Mouna Karimi : Depuis quelques années, je me concentre essentiellement sur des thématiques sociales se rapportant aux femmes au sein de la société marocaine, aux traditions et aux coutumes, à la famille et à la société, au quotidien et aux inégalités qu’elles peuvent rencontrer, mais aussi aux parcours peu connus de bon nombre d’entre elles. Ces femmes qui ont réalisé de grandes choses et qui ont eu, entre autres, un impact sur le domaine artistique. Par ailleurs, je m’intéresse énormément à la relation au corps et à l’individualité, puisque la société marocaine fonctionne encore selon un modèle de représentation de groupe.

E-taqafa : Pourquoi vous êtes-vous spécialisée dans ces thématiques ?

Mouna Karimi : Car nous sommes encore peu nombreux et nombreuses à traiter de ces thématiques en suivant une démarche de recherche artistique appropriée, tout simplement. Lorsque j’ai commencé ma thèse, j’ai eu beaucoup de mal à trouver des travaux récents autour des thématiques liées à la représentation des femmes dans le cinéma marocain. Ce qui était disponible, c’étaient des travaux sur le cinéma maghrébin dans sa globalité géographique. Pourtant, je pense que c’est une erreur, car le Maroc a des spécificités historiques, culturelles et sociales qui sont particulières par rapport à d’autres pays maghrébins.

E-taqafa : De quoi êtes-vous fière aujourd’hui ?

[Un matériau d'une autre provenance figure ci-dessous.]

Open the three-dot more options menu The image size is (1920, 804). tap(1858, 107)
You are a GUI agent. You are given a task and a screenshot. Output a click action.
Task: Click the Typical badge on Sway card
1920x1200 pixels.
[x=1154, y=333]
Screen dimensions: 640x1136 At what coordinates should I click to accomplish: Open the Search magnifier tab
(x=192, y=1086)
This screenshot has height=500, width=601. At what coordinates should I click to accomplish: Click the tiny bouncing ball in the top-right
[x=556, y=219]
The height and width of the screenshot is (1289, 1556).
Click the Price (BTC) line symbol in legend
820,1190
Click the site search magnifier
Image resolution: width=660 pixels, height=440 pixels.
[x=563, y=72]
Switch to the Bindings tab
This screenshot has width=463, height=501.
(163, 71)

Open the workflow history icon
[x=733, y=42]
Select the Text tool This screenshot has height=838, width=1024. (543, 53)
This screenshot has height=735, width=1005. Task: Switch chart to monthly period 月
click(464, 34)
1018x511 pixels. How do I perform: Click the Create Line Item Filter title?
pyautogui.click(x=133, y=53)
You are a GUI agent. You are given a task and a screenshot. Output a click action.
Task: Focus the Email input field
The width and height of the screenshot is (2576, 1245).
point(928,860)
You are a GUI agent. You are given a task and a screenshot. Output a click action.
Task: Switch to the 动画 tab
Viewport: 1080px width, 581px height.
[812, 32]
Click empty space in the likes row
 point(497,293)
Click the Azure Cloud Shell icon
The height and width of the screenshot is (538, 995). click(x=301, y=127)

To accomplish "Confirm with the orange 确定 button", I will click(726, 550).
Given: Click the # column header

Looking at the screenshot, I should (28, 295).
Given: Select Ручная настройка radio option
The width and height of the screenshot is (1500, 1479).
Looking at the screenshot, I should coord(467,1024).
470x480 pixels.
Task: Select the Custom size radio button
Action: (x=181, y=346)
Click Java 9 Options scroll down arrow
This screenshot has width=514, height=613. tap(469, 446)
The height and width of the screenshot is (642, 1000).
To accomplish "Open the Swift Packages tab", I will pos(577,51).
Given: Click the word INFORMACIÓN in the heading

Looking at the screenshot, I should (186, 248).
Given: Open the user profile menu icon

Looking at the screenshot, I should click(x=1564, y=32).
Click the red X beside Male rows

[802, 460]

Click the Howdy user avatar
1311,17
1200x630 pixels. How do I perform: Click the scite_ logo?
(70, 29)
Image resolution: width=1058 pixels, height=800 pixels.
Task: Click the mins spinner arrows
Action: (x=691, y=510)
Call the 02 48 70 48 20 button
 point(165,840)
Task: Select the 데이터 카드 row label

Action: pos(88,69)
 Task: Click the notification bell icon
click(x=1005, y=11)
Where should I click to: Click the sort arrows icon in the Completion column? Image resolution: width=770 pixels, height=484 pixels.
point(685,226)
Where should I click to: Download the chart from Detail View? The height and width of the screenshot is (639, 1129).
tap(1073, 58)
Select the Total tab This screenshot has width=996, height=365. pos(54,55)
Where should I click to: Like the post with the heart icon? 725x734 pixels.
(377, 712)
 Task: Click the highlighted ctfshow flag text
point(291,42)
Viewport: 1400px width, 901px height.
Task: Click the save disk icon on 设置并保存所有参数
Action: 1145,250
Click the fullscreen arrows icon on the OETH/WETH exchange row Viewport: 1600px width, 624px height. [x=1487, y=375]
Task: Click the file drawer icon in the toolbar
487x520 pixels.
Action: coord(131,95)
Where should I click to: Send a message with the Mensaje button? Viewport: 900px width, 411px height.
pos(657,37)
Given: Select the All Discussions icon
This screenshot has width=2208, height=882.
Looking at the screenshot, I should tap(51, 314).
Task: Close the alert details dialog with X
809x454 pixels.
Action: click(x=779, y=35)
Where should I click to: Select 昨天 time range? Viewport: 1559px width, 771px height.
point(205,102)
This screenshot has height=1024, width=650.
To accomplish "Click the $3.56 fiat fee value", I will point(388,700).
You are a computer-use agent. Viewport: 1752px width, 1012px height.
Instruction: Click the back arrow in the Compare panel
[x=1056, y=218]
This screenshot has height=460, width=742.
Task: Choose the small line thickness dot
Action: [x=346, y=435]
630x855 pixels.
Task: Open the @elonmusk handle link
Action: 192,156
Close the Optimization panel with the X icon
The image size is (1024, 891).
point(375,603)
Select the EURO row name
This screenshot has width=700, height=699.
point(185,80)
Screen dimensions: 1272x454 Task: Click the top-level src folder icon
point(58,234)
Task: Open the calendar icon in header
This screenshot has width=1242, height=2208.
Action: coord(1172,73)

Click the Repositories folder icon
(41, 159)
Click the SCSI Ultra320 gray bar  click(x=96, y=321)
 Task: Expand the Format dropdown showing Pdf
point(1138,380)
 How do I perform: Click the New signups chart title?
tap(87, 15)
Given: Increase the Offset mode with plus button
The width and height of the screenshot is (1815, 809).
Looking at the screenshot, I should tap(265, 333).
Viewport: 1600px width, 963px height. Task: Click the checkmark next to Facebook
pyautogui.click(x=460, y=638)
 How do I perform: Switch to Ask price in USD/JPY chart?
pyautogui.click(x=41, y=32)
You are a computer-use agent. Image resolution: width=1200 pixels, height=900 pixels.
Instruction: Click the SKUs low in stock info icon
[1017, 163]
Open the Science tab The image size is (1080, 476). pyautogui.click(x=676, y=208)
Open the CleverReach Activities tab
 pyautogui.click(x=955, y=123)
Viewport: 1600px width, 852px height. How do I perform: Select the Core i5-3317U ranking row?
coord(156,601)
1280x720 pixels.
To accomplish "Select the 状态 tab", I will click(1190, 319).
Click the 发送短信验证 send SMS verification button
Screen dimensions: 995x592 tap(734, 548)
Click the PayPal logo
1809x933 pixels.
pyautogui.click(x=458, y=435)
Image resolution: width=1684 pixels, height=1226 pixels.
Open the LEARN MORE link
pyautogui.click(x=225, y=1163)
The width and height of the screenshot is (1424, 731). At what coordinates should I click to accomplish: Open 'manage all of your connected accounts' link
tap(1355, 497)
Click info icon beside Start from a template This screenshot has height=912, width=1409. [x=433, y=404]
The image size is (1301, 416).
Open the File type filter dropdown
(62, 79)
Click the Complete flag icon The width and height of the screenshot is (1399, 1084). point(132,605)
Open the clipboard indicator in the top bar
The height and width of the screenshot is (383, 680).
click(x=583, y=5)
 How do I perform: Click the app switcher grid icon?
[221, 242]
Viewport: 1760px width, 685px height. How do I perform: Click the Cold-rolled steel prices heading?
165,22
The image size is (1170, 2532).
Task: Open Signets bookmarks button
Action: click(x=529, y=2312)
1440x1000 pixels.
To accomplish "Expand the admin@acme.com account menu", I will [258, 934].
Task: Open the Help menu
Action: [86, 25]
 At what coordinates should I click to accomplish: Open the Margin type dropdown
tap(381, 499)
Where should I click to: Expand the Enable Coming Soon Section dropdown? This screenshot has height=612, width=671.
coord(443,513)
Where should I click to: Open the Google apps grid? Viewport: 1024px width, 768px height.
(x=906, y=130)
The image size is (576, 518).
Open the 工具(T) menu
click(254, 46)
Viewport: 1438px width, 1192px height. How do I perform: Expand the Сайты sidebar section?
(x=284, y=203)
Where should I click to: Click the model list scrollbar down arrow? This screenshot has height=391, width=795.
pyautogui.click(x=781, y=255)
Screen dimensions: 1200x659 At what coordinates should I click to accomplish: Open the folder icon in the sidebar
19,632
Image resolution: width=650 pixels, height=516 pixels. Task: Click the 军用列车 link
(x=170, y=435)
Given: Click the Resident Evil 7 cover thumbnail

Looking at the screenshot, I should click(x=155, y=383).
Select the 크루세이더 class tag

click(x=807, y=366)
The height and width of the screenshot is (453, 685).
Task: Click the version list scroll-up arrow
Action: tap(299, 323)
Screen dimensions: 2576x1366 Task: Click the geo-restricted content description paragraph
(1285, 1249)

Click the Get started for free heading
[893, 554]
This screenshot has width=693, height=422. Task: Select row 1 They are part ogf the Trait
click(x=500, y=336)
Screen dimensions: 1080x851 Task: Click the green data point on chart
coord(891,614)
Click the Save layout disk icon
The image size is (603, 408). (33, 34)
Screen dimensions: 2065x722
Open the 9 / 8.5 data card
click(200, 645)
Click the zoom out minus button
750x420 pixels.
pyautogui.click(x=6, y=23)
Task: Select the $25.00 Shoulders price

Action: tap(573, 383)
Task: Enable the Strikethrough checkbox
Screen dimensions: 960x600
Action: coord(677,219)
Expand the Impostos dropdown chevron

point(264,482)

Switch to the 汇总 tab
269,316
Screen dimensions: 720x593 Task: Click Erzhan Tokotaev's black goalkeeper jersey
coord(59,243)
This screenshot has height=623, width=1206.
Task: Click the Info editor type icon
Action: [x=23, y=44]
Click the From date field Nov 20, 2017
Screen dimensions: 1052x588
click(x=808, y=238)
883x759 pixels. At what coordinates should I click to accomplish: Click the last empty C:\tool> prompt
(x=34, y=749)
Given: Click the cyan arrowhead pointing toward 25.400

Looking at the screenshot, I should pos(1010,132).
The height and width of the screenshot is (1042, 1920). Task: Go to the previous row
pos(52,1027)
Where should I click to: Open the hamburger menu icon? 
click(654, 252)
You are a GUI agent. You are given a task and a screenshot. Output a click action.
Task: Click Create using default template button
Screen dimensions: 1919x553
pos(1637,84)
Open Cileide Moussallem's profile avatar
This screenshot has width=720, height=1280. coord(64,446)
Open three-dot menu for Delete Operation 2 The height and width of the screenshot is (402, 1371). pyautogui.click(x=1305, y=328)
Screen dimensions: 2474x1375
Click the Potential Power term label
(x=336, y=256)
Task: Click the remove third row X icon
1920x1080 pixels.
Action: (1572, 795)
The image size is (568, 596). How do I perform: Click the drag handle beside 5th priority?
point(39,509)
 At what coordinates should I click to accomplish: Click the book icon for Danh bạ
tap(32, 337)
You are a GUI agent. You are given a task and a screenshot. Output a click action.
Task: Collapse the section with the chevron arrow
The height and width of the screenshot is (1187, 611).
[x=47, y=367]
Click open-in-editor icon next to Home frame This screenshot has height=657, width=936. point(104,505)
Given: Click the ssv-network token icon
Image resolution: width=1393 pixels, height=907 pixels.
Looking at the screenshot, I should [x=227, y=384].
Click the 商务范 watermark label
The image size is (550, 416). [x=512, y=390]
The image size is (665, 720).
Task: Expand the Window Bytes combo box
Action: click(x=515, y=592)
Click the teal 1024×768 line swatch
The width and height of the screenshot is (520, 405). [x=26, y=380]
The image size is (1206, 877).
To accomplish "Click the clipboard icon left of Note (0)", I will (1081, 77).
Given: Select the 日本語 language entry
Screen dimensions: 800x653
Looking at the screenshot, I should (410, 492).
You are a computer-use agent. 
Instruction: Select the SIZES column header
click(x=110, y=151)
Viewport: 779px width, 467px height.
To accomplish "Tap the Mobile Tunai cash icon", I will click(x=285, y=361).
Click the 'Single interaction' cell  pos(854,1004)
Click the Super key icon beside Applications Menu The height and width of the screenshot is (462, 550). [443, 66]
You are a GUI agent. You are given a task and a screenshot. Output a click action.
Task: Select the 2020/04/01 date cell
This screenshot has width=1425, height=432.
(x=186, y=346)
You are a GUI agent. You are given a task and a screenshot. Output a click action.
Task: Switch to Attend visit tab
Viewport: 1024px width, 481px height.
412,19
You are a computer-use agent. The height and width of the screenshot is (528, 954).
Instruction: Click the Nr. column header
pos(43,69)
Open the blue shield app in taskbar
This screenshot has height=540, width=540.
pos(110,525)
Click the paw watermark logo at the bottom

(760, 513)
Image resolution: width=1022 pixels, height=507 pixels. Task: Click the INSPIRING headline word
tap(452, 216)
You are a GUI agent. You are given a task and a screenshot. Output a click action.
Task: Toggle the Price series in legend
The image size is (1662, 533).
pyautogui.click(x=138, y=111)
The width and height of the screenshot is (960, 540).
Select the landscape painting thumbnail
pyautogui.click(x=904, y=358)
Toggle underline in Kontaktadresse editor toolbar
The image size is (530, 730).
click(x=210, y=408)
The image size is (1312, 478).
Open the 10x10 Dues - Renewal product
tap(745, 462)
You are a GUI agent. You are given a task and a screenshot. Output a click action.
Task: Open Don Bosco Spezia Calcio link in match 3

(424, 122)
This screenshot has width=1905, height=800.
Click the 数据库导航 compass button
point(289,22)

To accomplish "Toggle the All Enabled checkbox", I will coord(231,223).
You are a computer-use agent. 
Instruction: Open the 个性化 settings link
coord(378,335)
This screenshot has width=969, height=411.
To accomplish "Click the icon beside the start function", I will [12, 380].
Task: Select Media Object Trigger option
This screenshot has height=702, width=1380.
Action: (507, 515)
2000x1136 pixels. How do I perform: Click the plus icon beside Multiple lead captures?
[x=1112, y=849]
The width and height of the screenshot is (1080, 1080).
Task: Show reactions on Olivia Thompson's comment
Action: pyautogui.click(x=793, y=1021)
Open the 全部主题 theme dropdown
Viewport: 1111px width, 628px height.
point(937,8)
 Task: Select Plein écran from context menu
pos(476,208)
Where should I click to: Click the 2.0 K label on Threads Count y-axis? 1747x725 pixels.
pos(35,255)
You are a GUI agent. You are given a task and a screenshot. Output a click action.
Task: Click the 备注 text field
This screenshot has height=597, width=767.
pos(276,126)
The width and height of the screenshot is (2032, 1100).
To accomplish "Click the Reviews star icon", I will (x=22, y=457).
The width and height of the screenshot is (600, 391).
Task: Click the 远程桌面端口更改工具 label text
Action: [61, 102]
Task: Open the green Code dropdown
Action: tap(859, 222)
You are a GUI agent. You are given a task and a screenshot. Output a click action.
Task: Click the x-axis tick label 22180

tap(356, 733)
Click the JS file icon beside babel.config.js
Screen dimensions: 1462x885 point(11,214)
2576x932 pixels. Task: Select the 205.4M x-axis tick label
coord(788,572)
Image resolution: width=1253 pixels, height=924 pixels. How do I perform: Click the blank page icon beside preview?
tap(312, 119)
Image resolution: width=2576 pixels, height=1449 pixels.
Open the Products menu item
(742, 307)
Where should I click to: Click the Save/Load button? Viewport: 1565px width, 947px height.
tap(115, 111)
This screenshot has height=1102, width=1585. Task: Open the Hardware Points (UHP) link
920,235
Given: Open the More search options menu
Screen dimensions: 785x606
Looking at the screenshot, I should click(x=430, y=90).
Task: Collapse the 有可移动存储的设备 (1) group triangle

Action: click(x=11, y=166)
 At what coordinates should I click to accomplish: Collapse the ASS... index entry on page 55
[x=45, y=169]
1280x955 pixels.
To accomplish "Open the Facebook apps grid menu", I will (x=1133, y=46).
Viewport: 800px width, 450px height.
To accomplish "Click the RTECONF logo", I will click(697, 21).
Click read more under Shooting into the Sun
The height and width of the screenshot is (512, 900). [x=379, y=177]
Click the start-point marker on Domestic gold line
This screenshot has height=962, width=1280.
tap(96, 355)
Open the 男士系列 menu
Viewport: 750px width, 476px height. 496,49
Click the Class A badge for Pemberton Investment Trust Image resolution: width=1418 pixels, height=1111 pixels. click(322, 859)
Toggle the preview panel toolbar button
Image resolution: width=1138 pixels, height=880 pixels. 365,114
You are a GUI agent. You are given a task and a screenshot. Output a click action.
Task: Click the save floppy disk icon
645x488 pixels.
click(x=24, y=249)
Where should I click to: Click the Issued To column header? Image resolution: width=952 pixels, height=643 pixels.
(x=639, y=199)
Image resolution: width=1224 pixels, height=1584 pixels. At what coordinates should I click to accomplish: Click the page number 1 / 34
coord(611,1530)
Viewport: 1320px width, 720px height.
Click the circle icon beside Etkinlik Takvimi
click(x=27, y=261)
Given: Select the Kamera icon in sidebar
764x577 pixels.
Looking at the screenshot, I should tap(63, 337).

Mouna Karimi : D’avoir eu la chance de construire ce parcours d’artiste-chercheuse, qui n’est pas facile. C’est un travail qui nécessite beaucoup de persévérance mais qui est tellement stimulant. Aussi, je suis fière d’avoir eu la chance de rendre fière ma famille, surtout ma mère qui représente, à mes yeux, le modèle parfait de la femme. Je suis également très émue et fière d’être une spécialiste du cinéma marocain féminin. Ma carrière dans la recherche en art cinématographique me permet d’avoir un lien d’amour très spécial avec le Maroc. Je suis chanceuse d’être issue d’un pays qui ne cesse de se construire, culturellement fascinant et qui s’impose de plus en plus à travers le monde.